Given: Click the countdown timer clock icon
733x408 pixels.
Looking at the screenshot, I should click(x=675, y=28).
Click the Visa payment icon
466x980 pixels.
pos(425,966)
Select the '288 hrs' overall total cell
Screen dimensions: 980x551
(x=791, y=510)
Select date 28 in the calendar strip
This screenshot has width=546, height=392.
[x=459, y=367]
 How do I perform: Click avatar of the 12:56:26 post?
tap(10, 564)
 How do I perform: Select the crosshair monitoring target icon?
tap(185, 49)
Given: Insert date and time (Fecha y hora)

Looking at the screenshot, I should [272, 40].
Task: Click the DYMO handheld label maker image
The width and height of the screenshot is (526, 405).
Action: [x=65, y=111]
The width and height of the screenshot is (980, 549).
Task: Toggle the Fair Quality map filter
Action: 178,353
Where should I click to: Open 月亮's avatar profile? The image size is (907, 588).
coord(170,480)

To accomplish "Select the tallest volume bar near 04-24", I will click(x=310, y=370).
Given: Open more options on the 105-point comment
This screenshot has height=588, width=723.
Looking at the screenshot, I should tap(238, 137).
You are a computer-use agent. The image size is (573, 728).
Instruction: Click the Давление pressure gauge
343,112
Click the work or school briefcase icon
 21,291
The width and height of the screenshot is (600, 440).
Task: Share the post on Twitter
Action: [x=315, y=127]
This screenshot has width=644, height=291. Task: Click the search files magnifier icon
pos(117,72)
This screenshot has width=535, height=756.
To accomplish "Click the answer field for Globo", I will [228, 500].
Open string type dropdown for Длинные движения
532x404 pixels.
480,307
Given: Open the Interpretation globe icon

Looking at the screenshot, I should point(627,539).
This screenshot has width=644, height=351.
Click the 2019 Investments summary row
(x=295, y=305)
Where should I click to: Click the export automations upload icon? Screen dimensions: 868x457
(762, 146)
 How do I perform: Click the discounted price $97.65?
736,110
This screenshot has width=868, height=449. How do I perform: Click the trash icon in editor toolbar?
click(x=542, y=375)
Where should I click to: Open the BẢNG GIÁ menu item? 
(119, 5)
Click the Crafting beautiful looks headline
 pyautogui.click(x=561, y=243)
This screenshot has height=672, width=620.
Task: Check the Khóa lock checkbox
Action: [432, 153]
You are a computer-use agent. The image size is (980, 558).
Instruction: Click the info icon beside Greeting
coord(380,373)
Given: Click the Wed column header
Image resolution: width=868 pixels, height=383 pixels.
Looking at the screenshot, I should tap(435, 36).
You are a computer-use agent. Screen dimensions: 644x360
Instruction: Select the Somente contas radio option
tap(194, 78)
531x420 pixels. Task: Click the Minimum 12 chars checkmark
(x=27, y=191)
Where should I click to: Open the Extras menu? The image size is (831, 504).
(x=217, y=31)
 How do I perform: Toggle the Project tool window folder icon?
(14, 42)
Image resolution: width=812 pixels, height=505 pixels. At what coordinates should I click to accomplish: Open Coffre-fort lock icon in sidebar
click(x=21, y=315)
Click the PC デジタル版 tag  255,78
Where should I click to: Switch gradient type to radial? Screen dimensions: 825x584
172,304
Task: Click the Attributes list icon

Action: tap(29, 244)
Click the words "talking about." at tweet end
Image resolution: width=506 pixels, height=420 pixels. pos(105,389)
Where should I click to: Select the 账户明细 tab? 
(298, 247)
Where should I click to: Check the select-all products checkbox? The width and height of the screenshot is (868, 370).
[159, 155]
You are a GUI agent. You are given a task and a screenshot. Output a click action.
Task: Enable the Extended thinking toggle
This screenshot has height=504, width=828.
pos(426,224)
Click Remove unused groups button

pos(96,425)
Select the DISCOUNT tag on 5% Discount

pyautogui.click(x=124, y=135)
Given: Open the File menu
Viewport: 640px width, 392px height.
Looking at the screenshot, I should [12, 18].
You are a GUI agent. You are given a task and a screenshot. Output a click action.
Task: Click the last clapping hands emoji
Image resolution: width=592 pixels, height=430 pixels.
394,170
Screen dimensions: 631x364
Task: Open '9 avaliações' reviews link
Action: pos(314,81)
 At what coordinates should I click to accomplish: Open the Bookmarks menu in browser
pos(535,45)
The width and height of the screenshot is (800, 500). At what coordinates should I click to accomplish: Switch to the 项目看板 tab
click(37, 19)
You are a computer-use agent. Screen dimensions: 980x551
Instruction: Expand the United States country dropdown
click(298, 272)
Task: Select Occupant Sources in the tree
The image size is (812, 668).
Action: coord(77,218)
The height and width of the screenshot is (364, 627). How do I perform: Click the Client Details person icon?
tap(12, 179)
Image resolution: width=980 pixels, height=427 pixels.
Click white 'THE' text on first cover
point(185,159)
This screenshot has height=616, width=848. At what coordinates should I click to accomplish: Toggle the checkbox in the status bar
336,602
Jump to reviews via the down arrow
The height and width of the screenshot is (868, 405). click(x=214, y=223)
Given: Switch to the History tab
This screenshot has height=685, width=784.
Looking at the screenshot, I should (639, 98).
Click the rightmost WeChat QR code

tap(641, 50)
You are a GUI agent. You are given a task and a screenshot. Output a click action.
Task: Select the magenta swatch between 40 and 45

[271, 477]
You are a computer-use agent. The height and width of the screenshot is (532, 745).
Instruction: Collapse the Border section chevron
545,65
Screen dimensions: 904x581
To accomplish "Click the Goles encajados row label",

• • •

__Problem__: Lines with the word "label": how many appear in the data? State only the number.

__Answer to this problem__: 2